What you will do
Return the material from its first line through the line containing "pos(235,28)", copied verbatim, with both ends included. Leave the pictures out of your answer.

Target pointing data
○ ○ ○ ○ ○
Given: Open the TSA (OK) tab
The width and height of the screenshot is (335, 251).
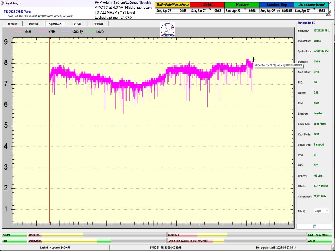Looking at the screenshot, I should [77, 24].
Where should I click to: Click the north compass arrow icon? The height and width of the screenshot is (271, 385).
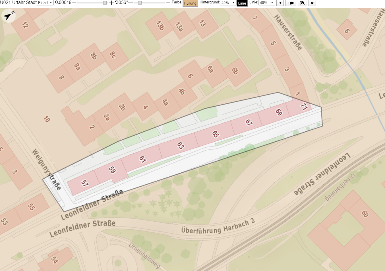[x=8, y=16]
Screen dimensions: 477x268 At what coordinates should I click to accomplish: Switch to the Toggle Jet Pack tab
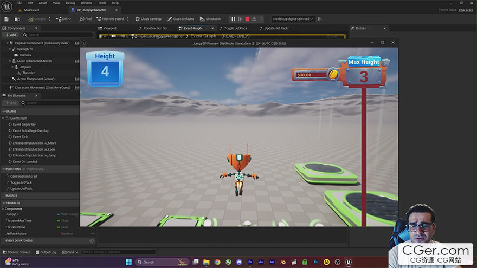pos(235,28)
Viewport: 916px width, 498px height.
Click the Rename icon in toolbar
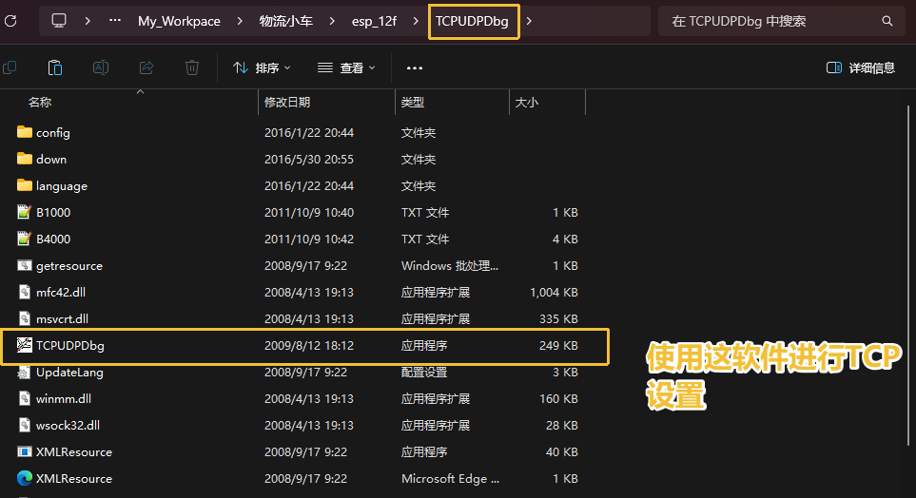point(101,67)
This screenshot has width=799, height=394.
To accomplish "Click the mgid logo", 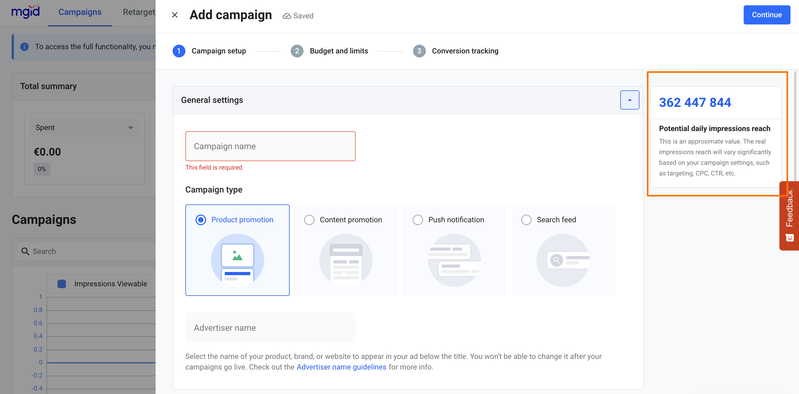I will coord(25,12).
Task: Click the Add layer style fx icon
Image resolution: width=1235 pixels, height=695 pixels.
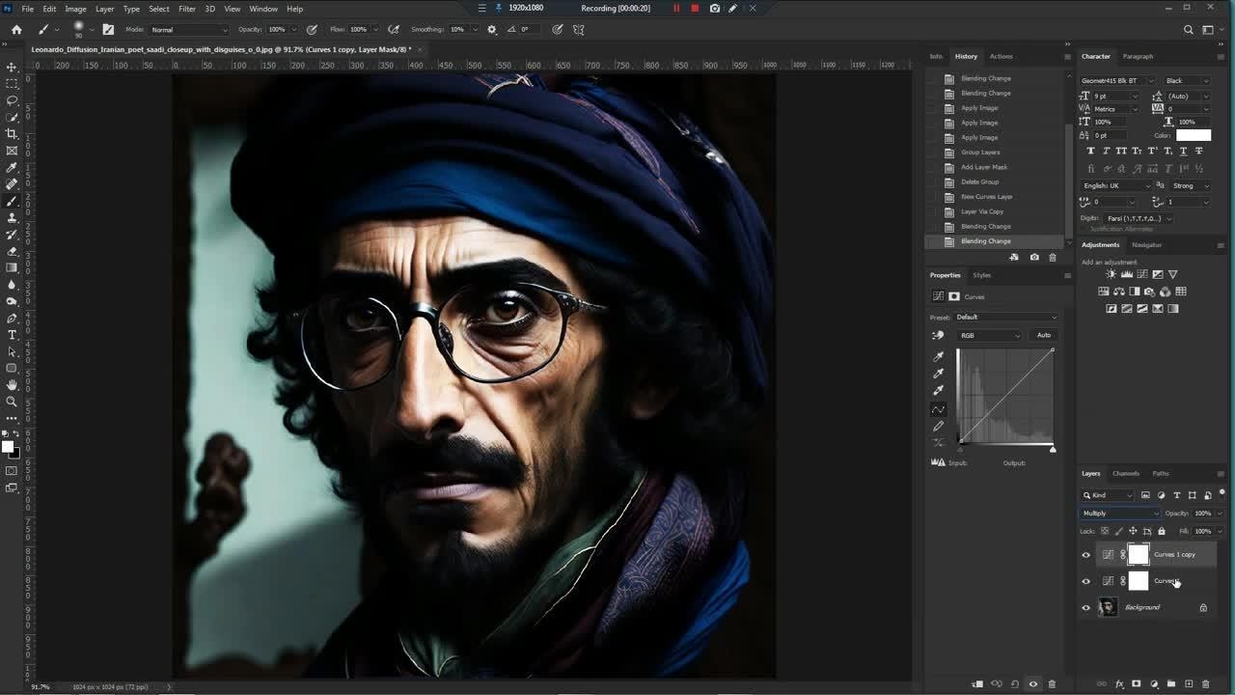Action: point(1119,684)
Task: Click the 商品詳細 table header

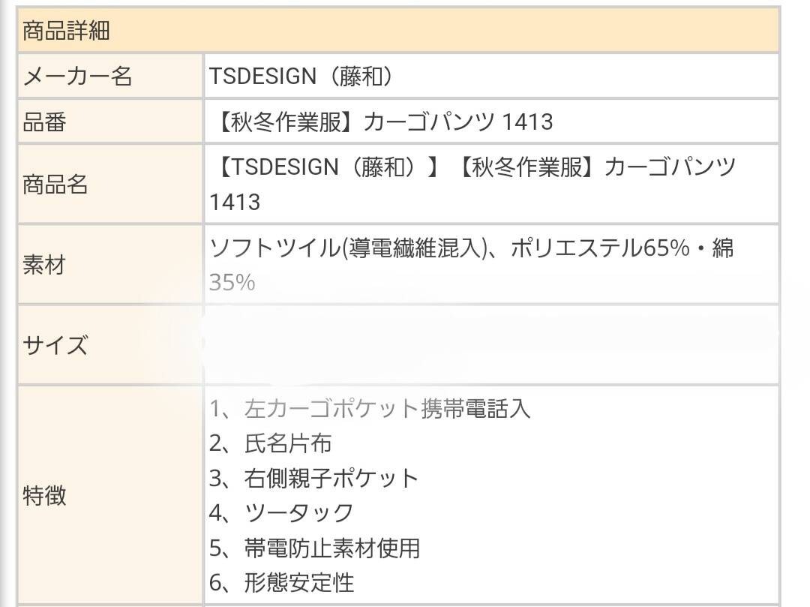Action: click(x=68, y=31)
○ ○ ○ ○ ○
Solution to the problem
Given: Open the TSA (OK) tab
The width and height of the screenshot is (335, 251).
Looking at the screenshot, I should [77, 24].
Where should I click to: Click the north compass arrow icon? The height and width of the screenshot is (271, 385).
[x=8, y=16]
Screen dimensions: 477x268 At what coordinates should I click to accomplish: Switch to the Toggle Jet Pack tab
pos(235,28)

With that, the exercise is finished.